Wajah Madoka langsung memerah dan dia langsung memelukku "Biarkan aku seperti ini sebentar. Aku ingin menghilangkan rasa malu ku ini."
"Baiklah."
———
"Madoka! Kaname!".
Aku dan Madoka mendatangi Shinobu dan Takeya yang ada di loket tiket.
"Wah. Wah, wah! Sepertinya ada pasangan baru nih."
"Mu-Mulai hari ini kami berdua sudah bertunangan."
Shinobu dan Takeya terkejut mendengarnya "Lebih dari yang kuduga," ucap Takeya.
"Jadi, bagaimana bisa kalian langsung bertunangan?".

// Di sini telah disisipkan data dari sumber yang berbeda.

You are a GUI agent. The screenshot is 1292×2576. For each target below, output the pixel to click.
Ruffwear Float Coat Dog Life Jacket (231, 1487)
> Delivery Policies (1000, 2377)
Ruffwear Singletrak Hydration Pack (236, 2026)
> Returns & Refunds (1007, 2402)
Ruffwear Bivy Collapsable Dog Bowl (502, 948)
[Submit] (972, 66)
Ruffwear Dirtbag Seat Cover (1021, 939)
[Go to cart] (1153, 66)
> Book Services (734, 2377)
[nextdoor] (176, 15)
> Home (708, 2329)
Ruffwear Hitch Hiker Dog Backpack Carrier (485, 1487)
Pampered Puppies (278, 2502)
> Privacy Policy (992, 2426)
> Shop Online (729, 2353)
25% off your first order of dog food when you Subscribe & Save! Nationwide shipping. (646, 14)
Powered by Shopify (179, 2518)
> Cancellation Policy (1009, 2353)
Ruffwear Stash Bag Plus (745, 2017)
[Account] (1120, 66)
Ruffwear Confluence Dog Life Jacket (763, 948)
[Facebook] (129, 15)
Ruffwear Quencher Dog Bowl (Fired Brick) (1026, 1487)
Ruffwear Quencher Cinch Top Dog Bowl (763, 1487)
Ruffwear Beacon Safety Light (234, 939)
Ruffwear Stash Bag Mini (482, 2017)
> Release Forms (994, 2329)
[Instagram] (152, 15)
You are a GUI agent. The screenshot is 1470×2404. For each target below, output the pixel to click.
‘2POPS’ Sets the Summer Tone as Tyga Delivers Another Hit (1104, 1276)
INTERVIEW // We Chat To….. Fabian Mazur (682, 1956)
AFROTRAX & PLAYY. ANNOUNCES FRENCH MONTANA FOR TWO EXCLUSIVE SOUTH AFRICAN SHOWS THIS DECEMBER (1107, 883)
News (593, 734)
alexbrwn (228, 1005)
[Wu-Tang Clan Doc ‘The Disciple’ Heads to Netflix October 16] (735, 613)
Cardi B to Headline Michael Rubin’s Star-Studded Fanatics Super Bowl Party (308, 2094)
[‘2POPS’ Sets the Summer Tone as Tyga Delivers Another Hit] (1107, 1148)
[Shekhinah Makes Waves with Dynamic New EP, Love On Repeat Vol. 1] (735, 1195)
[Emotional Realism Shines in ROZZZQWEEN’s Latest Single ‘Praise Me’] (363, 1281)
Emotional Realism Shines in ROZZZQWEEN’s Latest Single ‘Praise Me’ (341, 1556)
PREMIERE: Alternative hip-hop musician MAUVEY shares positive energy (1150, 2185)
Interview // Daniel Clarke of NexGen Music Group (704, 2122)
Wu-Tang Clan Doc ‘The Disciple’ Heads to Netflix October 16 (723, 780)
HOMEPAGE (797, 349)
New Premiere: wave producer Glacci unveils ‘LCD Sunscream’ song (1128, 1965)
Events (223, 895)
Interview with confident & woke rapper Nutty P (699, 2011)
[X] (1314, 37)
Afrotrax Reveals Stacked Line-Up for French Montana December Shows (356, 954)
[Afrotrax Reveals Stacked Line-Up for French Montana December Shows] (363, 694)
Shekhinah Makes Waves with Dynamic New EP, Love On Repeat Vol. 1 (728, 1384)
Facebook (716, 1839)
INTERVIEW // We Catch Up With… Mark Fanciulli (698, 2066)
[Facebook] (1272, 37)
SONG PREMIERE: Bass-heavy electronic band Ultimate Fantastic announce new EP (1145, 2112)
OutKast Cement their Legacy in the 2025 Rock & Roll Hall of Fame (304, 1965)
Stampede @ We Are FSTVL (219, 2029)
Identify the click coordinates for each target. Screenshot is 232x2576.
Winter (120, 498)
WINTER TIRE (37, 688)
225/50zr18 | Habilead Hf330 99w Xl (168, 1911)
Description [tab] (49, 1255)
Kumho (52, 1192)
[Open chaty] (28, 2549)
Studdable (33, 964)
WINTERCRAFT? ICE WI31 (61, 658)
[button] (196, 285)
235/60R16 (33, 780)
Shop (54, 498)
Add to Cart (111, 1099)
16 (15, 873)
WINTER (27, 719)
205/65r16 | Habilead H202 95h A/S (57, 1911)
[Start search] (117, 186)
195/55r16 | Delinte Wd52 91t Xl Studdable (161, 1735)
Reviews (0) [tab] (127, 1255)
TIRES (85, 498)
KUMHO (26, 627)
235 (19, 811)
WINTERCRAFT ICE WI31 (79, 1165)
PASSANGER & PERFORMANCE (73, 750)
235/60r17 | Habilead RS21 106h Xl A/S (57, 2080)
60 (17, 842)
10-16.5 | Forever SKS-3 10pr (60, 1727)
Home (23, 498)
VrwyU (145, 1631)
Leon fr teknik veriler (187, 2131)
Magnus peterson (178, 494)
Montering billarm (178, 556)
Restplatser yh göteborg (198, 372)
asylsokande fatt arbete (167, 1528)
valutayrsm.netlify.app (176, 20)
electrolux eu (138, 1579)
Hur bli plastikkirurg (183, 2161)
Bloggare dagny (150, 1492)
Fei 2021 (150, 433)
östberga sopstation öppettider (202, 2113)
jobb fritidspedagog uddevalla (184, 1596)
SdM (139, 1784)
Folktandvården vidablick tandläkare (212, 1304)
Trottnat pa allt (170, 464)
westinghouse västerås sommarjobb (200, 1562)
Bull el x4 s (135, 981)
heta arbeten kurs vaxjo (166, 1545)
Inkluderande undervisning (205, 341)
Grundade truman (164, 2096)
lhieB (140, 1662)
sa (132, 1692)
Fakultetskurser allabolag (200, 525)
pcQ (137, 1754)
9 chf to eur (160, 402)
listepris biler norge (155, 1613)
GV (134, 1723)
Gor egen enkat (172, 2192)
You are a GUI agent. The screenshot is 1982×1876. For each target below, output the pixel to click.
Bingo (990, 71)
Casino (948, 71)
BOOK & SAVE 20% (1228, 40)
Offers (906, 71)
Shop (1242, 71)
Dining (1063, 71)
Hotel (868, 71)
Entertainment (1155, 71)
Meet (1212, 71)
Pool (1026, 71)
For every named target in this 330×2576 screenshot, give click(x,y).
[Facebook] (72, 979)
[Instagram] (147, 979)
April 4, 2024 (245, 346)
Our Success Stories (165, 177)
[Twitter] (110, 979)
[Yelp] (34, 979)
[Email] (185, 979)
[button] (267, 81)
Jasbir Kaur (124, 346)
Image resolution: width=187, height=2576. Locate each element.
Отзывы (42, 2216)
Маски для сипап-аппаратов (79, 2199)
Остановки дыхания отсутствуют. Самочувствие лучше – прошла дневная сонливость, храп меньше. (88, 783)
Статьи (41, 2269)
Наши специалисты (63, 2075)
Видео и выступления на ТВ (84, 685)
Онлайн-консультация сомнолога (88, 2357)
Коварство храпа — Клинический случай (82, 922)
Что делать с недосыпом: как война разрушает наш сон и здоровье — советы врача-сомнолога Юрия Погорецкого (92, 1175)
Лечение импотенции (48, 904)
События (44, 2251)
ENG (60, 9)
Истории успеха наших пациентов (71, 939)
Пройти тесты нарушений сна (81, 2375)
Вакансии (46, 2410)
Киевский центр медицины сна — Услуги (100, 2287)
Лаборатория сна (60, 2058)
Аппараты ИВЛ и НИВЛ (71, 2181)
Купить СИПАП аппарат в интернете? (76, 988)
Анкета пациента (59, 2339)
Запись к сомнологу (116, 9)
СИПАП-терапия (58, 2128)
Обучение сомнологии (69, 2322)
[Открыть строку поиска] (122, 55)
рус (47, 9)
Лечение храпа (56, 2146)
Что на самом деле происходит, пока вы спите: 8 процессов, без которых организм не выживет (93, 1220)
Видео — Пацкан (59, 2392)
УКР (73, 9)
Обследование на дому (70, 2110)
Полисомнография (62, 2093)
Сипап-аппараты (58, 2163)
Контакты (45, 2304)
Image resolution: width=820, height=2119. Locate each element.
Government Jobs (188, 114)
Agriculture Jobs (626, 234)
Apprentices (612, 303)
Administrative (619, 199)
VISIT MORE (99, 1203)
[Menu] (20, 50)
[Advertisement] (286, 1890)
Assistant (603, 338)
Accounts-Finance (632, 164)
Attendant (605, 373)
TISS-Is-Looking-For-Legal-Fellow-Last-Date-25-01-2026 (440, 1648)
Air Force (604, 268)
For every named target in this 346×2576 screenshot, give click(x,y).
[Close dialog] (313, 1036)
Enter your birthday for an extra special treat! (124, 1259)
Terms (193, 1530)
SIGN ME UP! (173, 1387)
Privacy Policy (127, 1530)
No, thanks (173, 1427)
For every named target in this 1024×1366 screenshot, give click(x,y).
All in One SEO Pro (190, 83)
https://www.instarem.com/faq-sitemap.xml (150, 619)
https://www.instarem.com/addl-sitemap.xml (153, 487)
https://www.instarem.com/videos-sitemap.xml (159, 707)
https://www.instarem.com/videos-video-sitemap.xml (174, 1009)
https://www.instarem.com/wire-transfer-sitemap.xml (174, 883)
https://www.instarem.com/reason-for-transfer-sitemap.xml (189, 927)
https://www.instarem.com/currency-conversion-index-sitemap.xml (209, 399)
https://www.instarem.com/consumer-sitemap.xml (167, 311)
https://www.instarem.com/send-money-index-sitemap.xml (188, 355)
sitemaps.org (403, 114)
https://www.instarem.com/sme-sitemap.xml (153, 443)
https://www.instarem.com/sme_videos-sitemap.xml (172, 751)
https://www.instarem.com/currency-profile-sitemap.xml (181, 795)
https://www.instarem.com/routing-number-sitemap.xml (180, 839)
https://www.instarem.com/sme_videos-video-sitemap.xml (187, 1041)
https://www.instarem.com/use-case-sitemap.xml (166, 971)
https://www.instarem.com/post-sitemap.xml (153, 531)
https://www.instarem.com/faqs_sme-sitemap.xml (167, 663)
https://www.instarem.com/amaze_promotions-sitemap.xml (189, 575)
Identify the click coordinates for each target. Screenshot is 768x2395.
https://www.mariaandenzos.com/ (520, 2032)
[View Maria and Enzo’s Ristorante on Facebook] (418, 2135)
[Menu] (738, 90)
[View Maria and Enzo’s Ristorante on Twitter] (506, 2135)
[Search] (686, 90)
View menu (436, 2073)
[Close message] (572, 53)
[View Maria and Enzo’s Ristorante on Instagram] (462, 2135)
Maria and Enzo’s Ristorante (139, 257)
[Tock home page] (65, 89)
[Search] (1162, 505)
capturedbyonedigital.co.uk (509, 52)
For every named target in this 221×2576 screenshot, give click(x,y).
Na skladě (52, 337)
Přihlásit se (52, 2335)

Lalu kami berempat naik ke bus untuk pulang. Di dalam bus aku mengatakan kepada mereka berdua tentang identitas asliku dan alasan ku kabur dari Tokyo.
"Kaname… bolehkah kau ikut aku ke kantor polisi. Aku ingin menyerahkan dirimu kepada polisi dan mengambil hadiah sayembara nya."
Shinobu langsung memukul kepala Takeya dengan sangat keras.
"Maaf ya Takeya, aku tidak bisa. Aku tidak ingin membuat kedua orang tuaku tambah kesusahan," ucapku kepada Takeya.
"Sayang deh," jawab Takeya.
"Tapi, Madoka kau akan ikut bersama Kaname ya ke Tokyo?," Tanya Shinobu ke Madoka.
"Iya… hehe. Maaf ya Shinobu."
"Tidak masalah kok. Aku malah senang melihat teman baikku senang."
Lalu Madoka dan Shinobu berpelukan lalu tertawa bersama. Aku dan Takeya melihat pemandangan itu sangat bahagia karena orang yang kami sayangi sangat bahagia sekarang ini.
1 jam perjalanan akhirnya kami sampai. Aku dan Madoka langsung pergi ke penginapan untuk menghadap paman dan bibi.
"Madoka..."
"Tenang saja. Ibu dan Ayah pasti menerima dirimu apa adanya Kaname."
Aku menggenggam tangan Madoka lalu masuk bersama lewat pintu belakang. Kalau lewat pintu depan takutnya aku bertemu dengan mereka.